La capilla parece concebida deliberadamente como negación. Una sala de paredes lisas, iluminación cálida y uniforme, más propia del reservado de un restaurante de diseño que de un templo. En el centro, una mesa larga de madera oscura, rodeada de sillas, como preparada para una una reunión. No hay orientación, no hay eje, no hay tensión simbólica. El Santísimo queda reducido a una pieza vertical iluminada, arrinconada al fondo, casi como el armario en el que se guardan los cubiertos, más cercano a una lámpara conceptual que a un sagrario. El texto grabado, la luz interior, todo remite a un lenguaje estético contemporáneo que busca acompañar sin presidir.

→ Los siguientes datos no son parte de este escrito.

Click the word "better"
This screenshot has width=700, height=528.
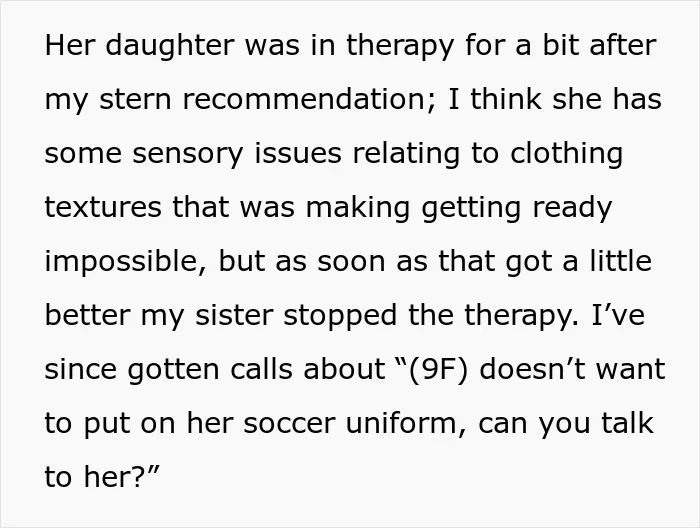[88, 315]
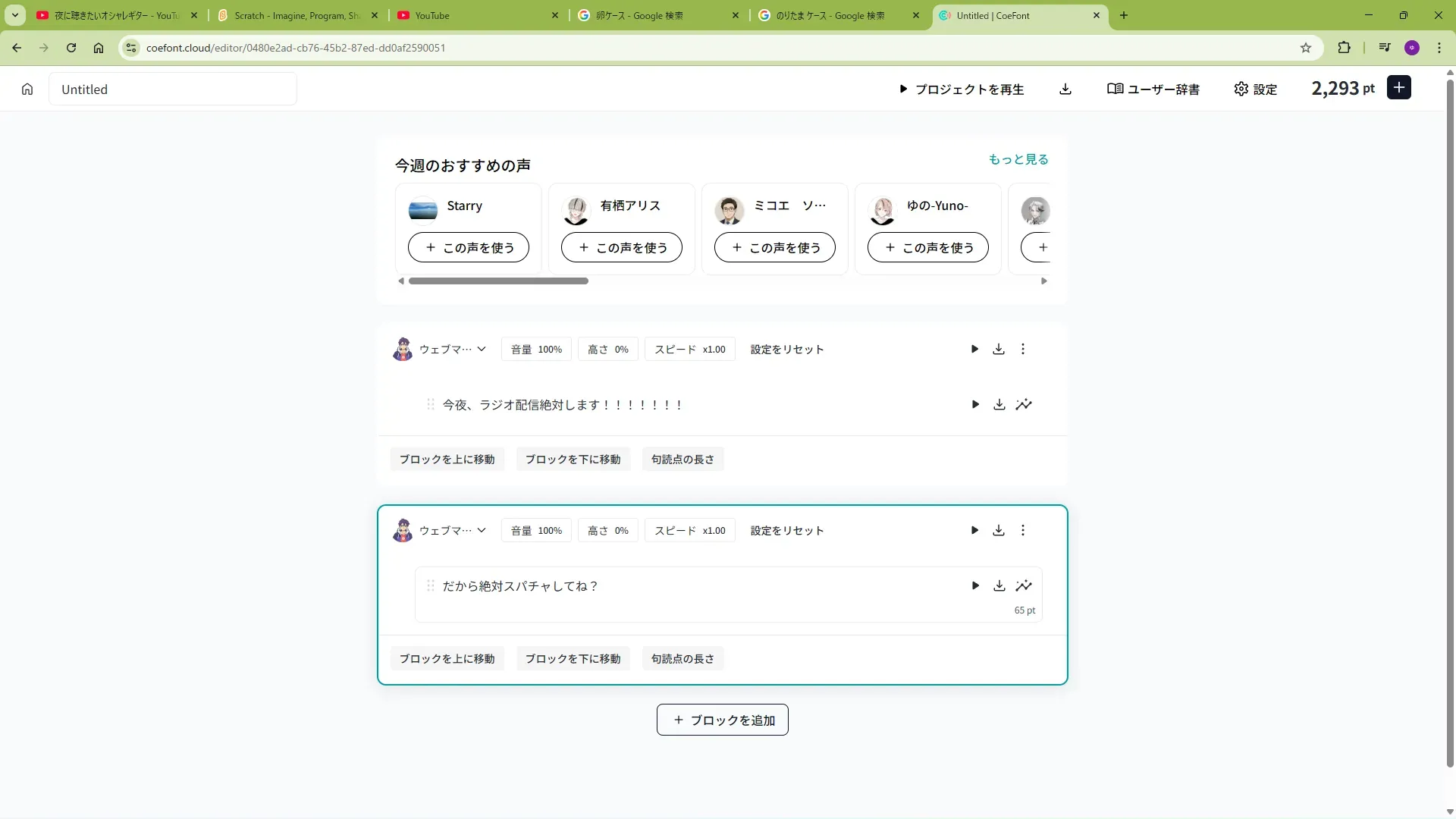The width and height of the screenshot is (1456, 819).
Task: Click ブロックを追加 button
Action: tap(722, 720)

Es imposible no leer ahí una teología, o mejor, una antiteología. Cristo está, pero como un elemento más del mobiliario. Puede acompañar una mesa, puede presenciar una reunión, puede formar parte del ambiente. No ordena el espacio, no lo estructura, no reclama centralidad. Es la sacralidad rebajada a convivencia. La lógica del salón trasladada al corazón del culto. La misma sensibilidad que se ha extendido en ciertos movimientos actuales, como Hakuna, donde el Santísimo se coloca sobre palés, se prescinde de custodias, se opta por tabernáculos minimalistas y se construye una estética amable, emocional, aparentemente respetuosa, pero profundamente reductora. La adoración IKEA. No el sacrilegio abierto, sino el sacrilegio encubierto: aquel que no niega la presencia real, pero la mundaniza hasta volverla irrelevante.
Salir hoy de Santa María del Mar ha sido salir de dos iglesias distintas. Una, construida con la seguridad de quien sabe lo que cree y lo expresa en piedra, proporción y silencio. Otra, improvisada desde el malestar, desde la necesidad de rebajar, de domesticar, de neutralizar lo que resulta demasiado verdadero. La visita ha sido hermosa y desagradable a la vez. Una experiencia dual que refleja una tensión muy actual: la de una fe que supo edificar para la eternidad y otra que, incapaz de soportar esa grandeza, prefiere esconderla detrás de una mesa.